Evidence for an Interface of Hybrid Cocatalysts Favoring Photocatalytic Hydrogen Evolution Kinetics

Hybrid cocatalysts have great application potential for improving the photocatalytic hydrogen evolution performance of semiconductors. The interfaces between components of hybrid cocatalysts make a great contribution to the improvement, but the associated mechanisms remain unclear. Herein, we prepared and tested three comparative CdS-based photocatalysts with NiS, NiS/Ni₉S₈, and Ni₉S₈ as the cocatalysts separately. The emphasis is placed on investigating the effect of the NiS/Ni₉S₈ interfaces on the photocatalytic hydrogen evolution performance of CdS. NiS/Ni₉S₈ exhibits a higher ability than NiS and Ni₉S₈ in making CdS a more active photocatalyst for water splitting. It shows that NiS, NiS/Ni₉S₈, and Ni₉S₈ perform similarly in terms of promoting the charge transfer and separation of CdS based on steady-state and time-resolved photoluminescence studies.

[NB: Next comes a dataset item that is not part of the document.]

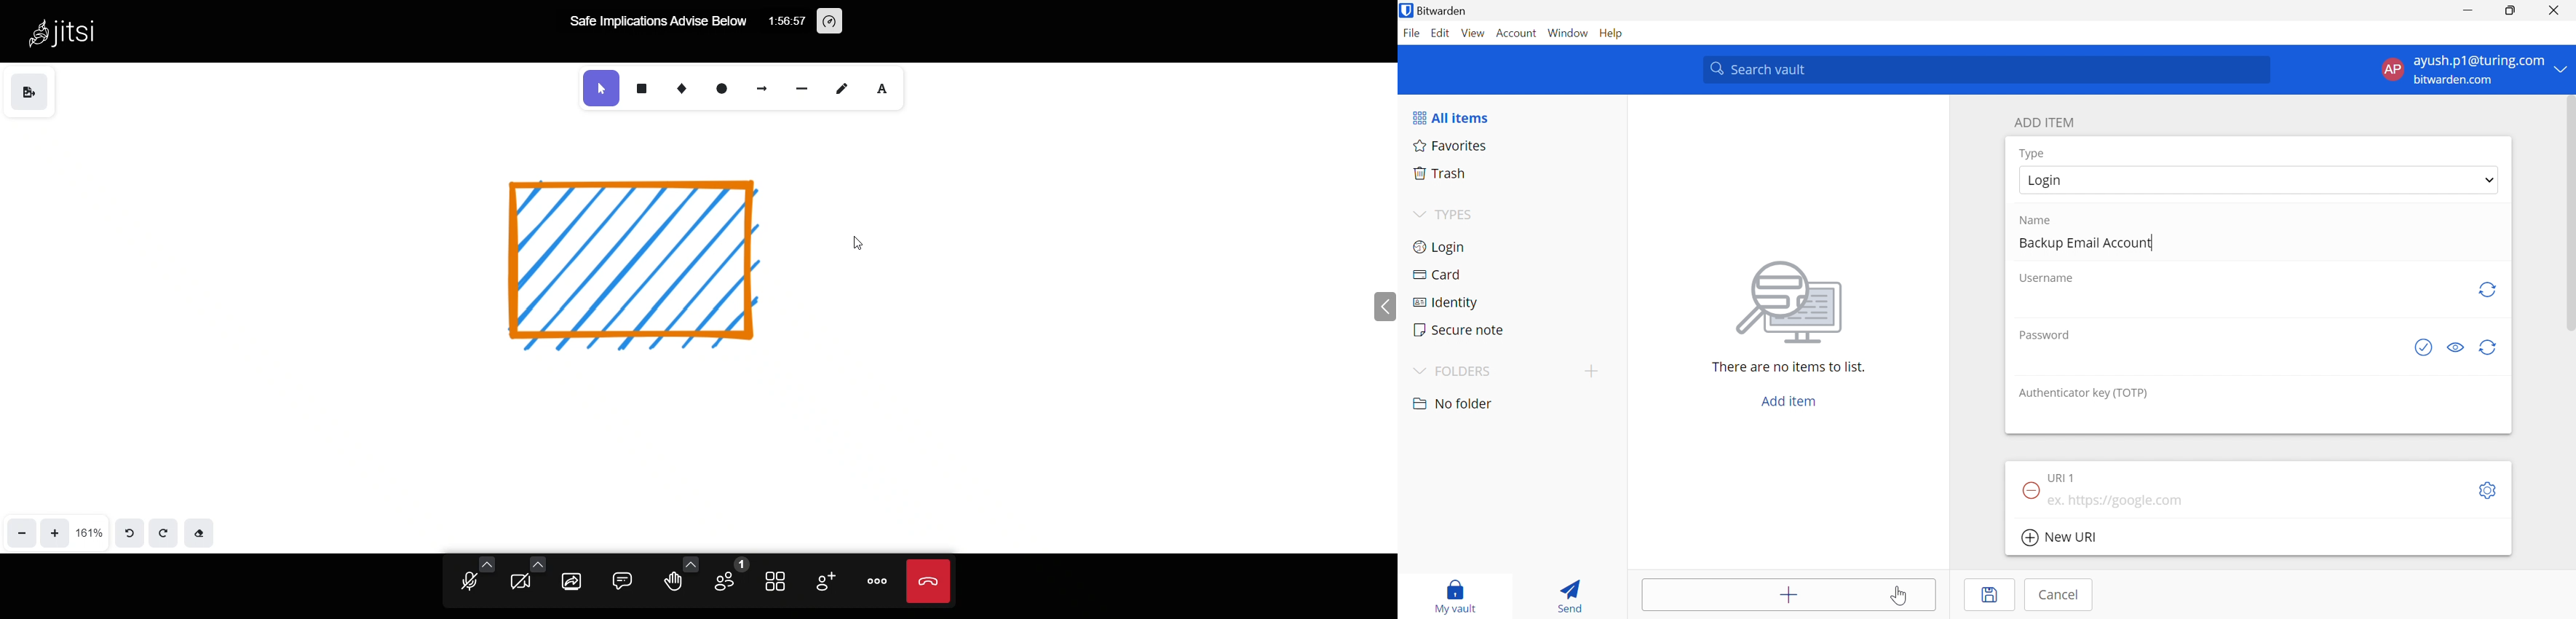 This screenshot has width=2576, height=644. What do you see at coordinates (2391, 69) in the screenshot?
I see `AP` at bounding box center [2391, 69].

At the same time, the linear sweep voltammetry and electrochemical impedance spectroscopy tests combined with the density functional theory calculations reveal that the component interfaces of NiS/Ni₉S₈ enable us to lower the water splitting activation energy, the charge-transfer resistance from the cocatalyst to sacrificial agent, and hydrogen adsorption Gibbs free energy. It is evidenced from this work that component interfaces of hybrid cocatalysts play a vital role in accelerating the dynamics of hydrogen evolution reactions.